─── PROVIDED RECORDS

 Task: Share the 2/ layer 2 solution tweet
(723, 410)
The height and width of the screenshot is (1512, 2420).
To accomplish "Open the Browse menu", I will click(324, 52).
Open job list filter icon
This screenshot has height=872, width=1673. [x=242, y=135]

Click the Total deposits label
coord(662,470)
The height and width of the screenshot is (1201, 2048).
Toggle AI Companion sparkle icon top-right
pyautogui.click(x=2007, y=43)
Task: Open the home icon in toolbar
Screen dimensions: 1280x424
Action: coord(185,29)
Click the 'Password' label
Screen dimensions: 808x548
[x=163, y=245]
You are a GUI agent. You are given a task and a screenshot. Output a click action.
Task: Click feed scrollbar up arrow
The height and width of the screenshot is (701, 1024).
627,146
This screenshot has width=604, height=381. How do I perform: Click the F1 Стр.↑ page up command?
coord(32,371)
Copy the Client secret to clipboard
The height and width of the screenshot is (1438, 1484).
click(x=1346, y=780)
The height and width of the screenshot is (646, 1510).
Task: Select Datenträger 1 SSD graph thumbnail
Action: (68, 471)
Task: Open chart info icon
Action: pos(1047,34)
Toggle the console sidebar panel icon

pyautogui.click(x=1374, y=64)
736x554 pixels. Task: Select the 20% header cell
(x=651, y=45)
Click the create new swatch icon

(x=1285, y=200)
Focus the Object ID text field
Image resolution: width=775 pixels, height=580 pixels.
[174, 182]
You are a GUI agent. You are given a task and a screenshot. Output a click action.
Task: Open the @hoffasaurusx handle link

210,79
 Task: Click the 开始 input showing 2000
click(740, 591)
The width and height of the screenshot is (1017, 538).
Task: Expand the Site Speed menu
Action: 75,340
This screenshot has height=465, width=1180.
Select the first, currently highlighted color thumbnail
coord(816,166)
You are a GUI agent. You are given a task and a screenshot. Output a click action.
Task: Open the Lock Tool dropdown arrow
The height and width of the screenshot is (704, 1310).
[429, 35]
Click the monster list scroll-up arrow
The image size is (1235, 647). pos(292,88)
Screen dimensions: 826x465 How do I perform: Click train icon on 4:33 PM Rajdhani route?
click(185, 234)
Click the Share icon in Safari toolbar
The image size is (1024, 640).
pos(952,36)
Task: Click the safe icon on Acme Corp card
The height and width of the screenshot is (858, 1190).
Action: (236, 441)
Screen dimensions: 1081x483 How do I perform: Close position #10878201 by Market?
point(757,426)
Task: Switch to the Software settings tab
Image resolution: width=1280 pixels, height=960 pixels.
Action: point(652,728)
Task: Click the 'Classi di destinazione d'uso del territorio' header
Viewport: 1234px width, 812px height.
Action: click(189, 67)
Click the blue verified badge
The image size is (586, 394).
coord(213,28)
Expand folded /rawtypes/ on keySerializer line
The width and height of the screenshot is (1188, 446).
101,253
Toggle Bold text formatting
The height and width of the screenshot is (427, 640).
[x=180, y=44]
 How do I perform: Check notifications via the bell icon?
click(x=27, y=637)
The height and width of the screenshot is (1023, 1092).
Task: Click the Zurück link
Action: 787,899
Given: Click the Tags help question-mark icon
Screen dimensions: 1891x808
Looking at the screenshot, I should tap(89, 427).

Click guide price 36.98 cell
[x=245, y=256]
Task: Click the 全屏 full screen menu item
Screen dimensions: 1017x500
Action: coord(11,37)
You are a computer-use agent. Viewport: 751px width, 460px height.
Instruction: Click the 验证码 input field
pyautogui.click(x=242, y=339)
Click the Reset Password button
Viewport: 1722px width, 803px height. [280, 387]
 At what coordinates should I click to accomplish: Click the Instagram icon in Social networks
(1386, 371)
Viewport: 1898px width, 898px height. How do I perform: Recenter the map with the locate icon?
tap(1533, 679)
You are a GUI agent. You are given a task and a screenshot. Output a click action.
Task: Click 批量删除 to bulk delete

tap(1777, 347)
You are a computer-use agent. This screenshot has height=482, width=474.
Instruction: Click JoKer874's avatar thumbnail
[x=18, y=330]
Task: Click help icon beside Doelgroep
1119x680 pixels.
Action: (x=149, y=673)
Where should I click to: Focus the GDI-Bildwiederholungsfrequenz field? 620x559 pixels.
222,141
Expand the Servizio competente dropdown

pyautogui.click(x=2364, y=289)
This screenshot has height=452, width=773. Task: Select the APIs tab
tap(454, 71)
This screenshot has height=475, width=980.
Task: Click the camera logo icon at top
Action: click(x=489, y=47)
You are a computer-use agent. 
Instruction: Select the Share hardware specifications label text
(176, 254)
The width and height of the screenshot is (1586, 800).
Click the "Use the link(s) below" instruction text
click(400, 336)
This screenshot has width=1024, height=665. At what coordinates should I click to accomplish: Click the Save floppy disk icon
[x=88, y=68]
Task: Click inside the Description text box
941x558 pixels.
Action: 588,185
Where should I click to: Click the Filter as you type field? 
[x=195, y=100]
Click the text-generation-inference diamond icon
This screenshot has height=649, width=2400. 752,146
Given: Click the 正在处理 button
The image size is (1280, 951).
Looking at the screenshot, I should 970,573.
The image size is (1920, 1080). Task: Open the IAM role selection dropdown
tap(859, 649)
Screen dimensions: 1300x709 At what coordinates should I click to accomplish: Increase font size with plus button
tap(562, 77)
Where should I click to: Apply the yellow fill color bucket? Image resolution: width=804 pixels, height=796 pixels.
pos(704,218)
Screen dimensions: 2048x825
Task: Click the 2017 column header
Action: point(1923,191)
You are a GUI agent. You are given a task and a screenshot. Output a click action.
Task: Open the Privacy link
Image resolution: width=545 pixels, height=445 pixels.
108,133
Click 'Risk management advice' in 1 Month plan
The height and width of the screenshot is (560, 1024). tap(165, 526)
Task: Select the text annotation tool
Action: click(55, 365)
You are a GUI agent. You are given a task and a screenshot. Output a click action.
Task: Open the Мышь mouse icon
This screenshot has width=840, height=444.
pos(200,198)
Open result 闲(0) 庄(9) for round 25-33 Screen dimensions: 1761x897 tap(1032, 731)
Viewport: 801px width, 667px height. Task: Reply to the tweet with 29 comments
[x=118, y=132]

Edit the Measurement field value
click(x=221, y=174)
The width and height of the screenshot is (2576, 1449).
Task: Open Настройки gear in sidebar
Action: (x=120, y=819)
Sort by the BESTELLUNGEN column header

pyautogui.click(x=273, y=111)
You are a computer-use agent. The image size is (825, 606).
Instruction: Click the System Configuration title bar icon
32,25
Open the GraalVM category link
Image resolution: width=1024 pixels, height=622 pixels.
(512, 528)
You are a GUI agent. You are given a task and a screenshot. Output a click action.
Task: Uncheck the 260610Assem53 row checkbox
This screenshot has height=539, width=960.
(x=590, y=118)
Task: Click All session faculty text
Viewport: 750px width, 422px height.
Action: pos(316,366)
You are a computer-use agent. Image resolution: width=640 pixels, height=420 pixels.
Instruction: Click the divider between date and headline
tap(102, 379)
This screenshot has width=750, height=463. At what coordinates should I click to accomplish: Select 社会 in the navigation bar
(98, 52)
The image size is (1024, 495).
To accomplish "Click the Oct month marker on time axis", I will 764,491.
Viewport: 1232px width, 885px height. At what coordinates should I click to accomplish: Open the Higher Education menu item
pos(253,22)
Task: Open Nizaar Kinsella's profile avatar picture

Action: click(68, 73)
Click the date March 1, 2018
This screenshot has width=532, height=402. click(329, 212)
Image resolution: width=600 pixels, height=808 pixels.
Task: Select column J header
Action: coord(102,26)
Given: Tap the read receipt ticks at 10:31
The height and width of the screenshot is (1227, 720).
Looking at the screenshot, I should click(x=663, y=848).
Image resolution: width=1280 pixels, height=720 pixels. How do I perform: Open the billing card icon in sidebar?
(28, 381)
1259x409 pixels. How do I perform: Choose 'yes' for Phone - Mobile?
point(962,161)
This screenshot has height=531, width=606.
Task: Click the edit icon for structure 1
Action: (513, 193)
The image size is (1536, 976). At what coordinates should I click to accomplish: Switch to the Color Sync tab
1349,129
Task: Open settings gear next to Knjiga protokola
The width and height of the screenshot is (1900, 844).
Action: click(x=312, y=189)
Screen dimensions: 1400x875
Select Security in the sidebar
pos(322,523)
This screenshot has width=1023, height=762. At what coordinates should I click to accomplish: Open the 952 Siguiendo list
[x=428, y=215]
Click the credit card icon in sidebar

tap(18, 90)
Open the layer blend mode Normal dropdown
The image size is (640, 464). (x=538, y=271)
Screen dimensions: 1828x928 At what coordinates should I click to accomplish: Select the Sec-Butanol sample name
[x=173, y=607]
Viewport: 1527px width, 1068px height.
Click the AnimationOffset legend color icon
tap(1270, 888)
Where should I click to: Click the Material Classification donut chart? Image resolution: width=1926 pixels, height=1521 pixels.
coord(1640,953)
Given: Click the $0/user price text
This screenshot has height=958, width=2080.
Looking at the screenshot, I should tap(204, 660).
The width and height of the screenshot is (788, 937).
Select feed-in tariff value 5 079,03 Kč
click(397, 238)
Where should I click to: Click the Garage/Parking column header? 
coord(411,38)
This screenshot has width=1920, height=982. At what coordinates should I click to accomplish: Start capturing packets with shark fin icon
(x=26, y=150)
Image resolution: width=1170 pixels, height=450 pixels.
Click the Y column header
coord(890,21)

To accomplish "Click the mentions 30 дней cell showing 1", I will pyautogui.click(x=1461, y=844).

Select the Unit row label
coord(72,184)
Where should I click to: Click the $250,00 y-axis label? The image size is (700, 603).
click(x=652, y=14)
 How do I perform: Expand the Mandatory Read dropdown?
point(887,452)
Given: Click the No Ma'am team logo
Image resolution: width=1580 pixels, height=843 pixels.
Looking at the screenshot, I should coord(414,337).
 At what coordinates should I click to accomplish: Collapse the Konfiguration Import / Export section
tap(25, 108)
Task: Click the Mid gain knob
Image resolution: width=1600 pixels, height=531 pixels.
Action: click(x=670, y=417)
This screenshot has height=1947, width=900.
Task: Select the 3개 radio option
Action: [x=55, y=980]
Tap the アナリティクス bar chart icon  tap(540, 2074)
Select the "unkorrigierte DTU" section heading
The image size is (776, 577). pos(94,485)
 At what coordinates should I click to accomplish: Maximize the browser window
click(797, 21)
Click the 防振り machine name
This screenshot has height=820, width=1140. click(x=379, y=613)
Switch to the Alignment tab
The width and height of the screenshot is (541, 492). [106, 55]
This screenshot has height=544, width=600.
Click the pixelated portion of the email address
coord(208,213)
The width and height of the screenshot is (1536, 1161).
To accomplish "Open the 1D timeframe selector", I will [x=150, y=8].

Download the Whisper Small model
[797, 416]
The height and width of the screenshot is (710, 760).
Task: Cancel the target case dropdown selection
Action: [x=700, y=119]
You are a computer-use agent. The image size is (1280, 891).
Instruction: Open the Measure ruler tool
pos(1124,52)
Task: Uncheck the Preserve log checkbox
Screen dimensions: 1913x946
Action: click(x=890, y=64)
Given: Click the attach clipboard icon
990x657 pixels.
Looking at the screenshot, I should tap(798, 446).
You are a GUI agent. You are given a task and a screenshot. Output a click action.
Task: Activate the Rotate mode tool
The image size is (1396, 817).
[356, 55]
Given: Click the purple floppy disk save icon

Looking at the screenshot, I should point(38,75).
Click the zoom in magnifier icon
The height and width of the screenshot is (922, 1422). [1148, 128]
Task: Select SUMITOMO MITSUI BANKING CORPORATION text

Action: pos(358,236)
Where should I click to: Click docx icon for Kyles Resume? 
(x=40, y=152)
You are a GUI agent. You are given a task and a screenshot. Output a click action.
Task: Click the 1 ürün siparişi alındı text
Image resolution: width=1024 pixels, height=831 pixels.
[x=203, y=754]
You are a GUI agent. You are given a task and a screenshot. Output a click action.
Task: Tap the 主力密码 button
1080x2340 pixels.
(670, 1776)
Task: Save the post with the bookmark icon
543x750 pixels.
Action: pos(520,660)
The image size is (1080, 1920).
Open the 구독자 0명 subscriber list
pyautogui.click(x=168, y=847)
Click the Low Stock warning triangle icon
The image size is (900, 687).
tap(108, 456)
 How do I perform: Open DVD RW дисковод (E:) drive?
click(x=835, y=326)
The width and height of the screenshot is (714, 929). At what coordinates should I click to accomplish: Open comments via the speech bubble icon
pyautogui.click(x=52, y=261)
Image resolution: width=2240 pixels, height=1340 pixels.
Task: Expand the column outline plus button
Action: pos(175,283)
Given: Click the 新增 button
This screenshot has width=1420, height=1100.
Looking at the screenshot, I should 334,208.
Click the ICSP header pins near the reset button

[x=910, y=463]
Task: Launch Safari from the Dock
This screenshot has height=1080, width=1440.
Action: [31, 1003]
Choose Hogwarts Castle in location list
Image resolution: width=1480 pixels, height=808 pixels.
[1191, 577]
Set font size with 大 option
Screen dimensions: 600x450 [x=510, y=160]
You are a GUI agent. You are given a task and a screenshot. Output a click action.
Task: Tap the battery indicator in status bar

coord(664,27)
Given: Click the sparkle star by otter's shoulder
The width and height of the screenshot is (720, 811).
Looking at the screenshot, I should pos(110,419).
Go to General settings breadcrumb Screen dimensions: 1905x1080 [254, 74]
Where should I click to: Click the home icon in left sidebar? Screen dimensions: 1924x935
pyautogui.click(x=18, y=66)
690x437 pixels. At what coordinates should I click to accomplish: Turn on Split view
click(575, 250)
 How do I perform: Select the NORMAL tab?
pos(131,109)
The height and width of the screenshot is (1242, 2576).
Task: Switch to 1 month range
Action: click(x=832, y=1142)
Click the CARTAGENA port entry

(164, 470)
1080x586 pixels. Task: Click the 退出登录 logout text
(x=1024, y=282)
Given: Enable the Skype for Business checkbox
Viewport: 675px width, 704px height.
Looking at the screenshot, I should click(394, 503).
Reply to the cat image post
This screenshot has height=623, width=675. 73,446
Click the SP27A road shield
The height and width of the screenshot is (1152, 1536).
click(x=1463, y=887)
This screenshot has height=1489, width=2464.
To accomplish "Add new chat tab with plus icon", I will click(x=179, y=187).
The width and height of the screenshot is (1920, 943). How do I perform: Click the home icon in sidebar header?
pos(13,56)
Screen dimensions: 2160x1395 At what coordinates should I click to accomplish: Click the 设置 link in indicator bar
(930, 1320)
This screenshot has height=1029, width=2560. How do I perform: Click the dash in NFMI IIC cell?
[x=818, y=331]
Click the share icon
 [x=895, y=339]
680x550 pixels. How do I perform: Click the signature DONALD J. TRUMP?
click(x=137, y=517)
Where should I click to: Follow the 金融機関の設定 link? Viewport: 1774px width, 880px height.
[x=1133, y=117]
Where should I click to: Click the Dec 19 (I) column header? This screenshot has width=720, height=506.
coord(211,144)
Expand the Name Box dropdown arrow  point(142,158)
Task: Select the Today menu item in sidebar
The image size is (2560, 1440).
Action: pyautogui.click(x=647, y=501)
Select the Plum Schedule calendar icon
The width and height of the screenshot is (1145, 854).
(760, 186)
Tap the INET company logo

──────

Retype the entries from the line with "in Social networks" up to and including the line with "pyautogui.click(x=2364, y=289)".

 At what coordinates should I click to accomplish: Click the Instagram icon in Social networks
(1386, 371)
Viewport: 1898px width, 898px height. How do I perform: Recenter the map with the locate icon?
tap(1533, 679)
You are a GUI agent. You are given a task and a screenshot. Output a click action.
Task: Click 批量删除 to bulk delete

tap(1777, 347)
You are a computer-use agent. This screenshot has height=482, width=474.
Instruction: Click JoKer874's avatar thumbnail
[x=18, y=330]
Task: Click help icon beside Doelgroep
1119x680 pixels.
Action: (x=149, y=673)
Where should I click to: Focus the GDI-Bildwiederholungsfrequenz field? 620x559 pixels.
222,141
Expand the Servizio competente dropdown

pyautogui.click(x=2364, y=289)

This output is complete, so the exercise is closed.